I’ve just started learning how to develop applications for Android. Currently, I am using Eclipse 4.2 (Juno) as the IDE. The problem is I can’t see a normal way to view exceptions that are happening in my own code. For example:
public void onCreate(Bundle savedInstanceState) {
super.onCreate(savedInstanceState);
setContentView(R.layout.activity_main);
List<BasicObject> objects = _objectRepository.GetAllObjects();
Iterator<BasicObject> iterator = objects.iterator();
while(iterator.hasNext())
{
ObjectListItemView itemView= new ObjectListItemView(this,iterator.next());
}
}
At the time when onCreate is running, _objectRepository is null and so the NullReference is thrown. After that Eclipse displays “Source not found”, which is really not what I expect. Then I press F8 (continue) multiple times; the process exits and the debugger stops. And only after that can I see some stacktrace in LogCat (from where it’s really hard to navigate to my own code).
As you can see, all this process of catching exceptions is really time-consuming. Is there any other way to view exceptions and what am I doing wrong?
I am not using an Android emulator, I am using a real device (HTC Desire S).
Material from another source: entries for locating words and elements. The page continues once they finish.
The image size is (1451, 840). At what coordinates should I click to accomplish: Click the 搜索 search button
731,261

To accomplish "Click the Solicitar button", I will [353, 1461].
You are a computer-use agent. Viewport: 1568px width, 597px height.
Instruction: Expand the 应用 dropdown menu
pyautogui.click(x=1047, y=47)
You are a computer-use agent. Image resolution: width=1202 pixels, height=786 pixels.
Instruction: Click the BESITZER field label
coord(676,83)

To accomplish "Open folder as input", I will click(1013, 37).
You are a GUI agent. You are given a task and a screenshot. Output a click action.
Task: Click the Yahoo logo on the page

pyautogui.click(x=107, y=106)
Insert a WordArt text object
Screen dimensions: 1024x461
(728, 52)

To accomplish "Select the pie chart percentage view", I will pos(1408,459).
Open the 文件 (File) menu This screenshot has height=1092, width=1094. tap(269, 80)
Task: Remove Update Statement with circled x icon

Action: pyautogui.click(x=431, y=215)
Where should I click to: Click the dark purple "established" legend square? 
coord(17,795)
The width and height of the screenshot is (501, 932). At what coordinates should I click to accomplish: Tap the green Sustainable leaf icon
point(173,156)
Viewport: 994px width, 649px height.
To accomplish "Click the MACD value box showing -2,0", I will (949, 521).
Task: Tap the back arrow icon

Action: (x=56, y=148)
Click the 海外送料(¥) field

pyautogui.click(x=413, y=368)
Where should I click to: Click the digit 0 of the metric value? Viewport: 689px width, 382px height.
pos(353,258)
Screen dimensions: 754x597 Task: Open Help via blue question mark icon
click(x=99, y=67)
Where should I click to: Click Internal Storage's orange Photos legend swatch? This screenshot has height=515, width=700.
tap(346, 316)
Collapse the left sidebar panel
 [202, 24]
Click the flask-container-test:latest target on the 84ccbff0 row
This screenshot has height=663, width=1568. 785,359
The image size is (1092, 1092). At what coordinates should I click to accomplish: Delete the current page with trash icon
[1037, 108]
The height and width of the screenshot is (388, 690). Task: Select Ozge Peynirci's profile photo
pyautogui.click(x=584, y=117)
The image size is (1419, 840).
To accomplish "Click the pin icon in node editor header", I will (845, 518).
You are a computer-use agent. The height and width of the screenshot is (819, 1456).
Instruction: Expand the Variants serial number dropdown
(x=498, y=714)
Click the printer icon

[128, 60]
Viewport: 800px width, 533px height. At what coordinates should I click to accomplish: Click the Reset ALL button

I already have LogCat, but I’d like something more handy/practical.
To illustrate, in Visual Studio I can see an exception while debugging. Visual Studio sets a break on the line where the exception occurred and I can view any information I want (stack trace local variables, all stuff actually) in the exception window (see The {not much utilized} Debug->Exceptions… window technique).
In Eclipse I got exception details in LogCat (which is very uncomfortable to use) and only after the debugger is stopped.
The OS has to do a few things in order to get a message to logcat; these are triggered by the (uncaught) exception. If you try to step through them in the debugger it is tedious and you get “Source not found” a lot (that’s system code, not yours).
Irritating, but it is a safe bet that whatever happens after the exception does not happen inside your app, so you might as well stop at that point anyway. If you need to see the logcat report of an exception quickly, just run the app without the debugger.